The use of retrieval-augmented generation (RAG) to retrieve relevant information from an external knowledge source enables large language models (LLMs) to answer questions over private and/or previously unseen document collections. RAG works great for explicit retrieval tasks but fails during query focused summarization (QFS) tasks such as global questions directed at an entire text corpus.
To address this, Microsoft Research has come up with a new approach, GraphRAG, which uses the LLM to create a knowledge graph based on the private dataset. GraphRAG approach uses an LLM to build a graph-based text index in two stages: (1) a knowledge graph from source documents is created, (2) then generating summaries for groups of closely-related entities. When a question is posed, these summaries are used to create partial responses, which are then combined into a final answer for the user.
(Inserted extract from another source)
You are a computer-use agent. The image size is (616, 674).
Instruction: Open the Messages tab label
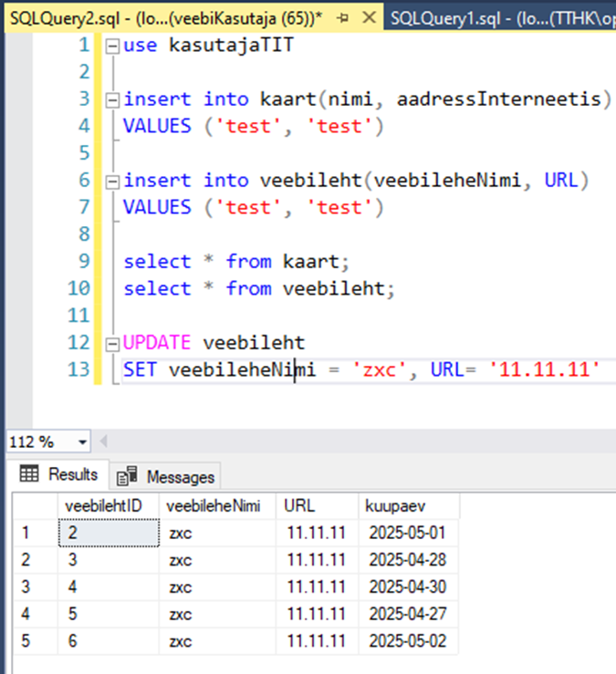pyautogui.click(x=180, y=476)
A typical Graph RAG pipeline uses an LLM-derived graph index of source document text. This index spans nodes (e.g., entities), edges (e.g., relationships), and covariates (e.g., claims) that have been detected, extracted, and summarized by LLM prompts tailored to the domain of the dataset. Community detection is used to partition the graph index into groups of elements (nodes, edges, covariates) that the LLM can summarize in parallel at both indexing time and query time. The “global answer” to a given query is produced using a final round of query-focused summarization over all community summaries reporting relevance to that query.
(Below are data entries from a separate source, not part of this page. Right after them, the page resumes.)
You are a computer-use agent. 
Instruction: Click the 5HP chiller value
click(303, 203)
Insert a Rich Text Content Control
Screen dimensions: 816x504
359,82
Unlike previous methods that utilize the structured retrieval and traversal capabilities of graph indexes, Graph RAG prioritizes an untapped aspect of graphs: their built-in modularity. It emphasizes the capacity of community detection algorithms to divide graphs into cohesive clusters of closely-connected nodes. LLM-generated summaries of these community descriptions provide complete coverage of the underlying graph index and the input documents it represents. Query-focused summarization of an entire corpus is then made possible using a map-reduce approach: first using each community summary to answer the query independently and in parallel, then summarizing all relevant partial answers into a final global answer.